# Stated goal 1:
Repeat the entries word for word, from the line containing "At what coordinates" through the last line of the entries.

+ + + + +

A fighter aircraft is a military aircraft designed primarily for attacking other aircraft, as opposed to a bomber, which is designed to attack ground targets, primarily by dropping bombs. Fighters are comparatively small, fast, and maneuverable. Fighter aircraft are the primary means by which armed forces gain air superiority. At least since World War II, air superiority has been a crucial component of victory in most modern warfare, particularly "conventional" warfare between regular armies(as opposed to guerrilla warfare), and their acquisition and maintenance represent a very substantial proportion of military budgets in militaries that maintain modern fighter forces.
Introduction
The word "fighter" did not become the official British term for a single seat fighter until after the First World War. In the RFC/RAF such aircraft continued to be called "scouts" into the early nineteen twenties. In the French, Italian, German and Portuguese languages the term used (and still in use) literally means "hunter", while in Russian the fighter is called "истребитель" (pronounced "istrebitel") which is literally "exterminator". The U.S. Army labeled their fighters as "pursuit" aircraft until the late nineteen forties.
Fighters were developed in response to the fledgling use of aircraft and dirigibles in World War I for reconnaissance and ground attack roles.
As aerial warfare became increasingly important, so did control of the airspace. By World War II, fighters were predominantly all-metal monoplanes with wing-mounted batteries of cannons or heavy machine guns. By the end of the war, turbojets were already beginning to replace piston engines as the means of propulsion, and missiles to augment or replace guns.
For historical purposes, jet fighters are sometimes classified by generation. The generation terminology was initiated by Russian defense parlance in referring to the F-35 Lightning II as a "fifth-generation" plane.[citation needed]
Modern jet fighters are predominantly powered by one or two turbofan engines, armed primarily with missiles (from as few as two on some lightweight day fighters to as many as eight to ten on air superiority fighters like the Su-37 Flanker or F-15 Eagle), with a cannon as backup armament (typically between 20 and 30mm in calibre), and equipped with a radar as the primary method of target acquisition.

+ + + + +

# Stated goal 2:
In the fighter aircraft passage, what did the U.S. Army call its fighters until the late nineteen forties?

# Data provided:
+ + + + +

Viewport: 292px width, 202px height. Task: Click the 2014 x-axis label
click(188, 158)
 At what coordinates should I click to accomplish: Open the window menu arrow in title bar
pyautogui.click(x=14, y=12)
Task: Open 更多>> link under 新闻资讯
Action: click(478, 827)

+ + + + +

# Correct result 1:
 At what coordinates should I click to accomplish: Open the window menu arrow in title bar
pyautogui.click(x=14, y=12)
Task: Open 更多>> link under 新闻资讯
Action: click(478, 827)

# Correct result 2:
"Pursuit" aircraft.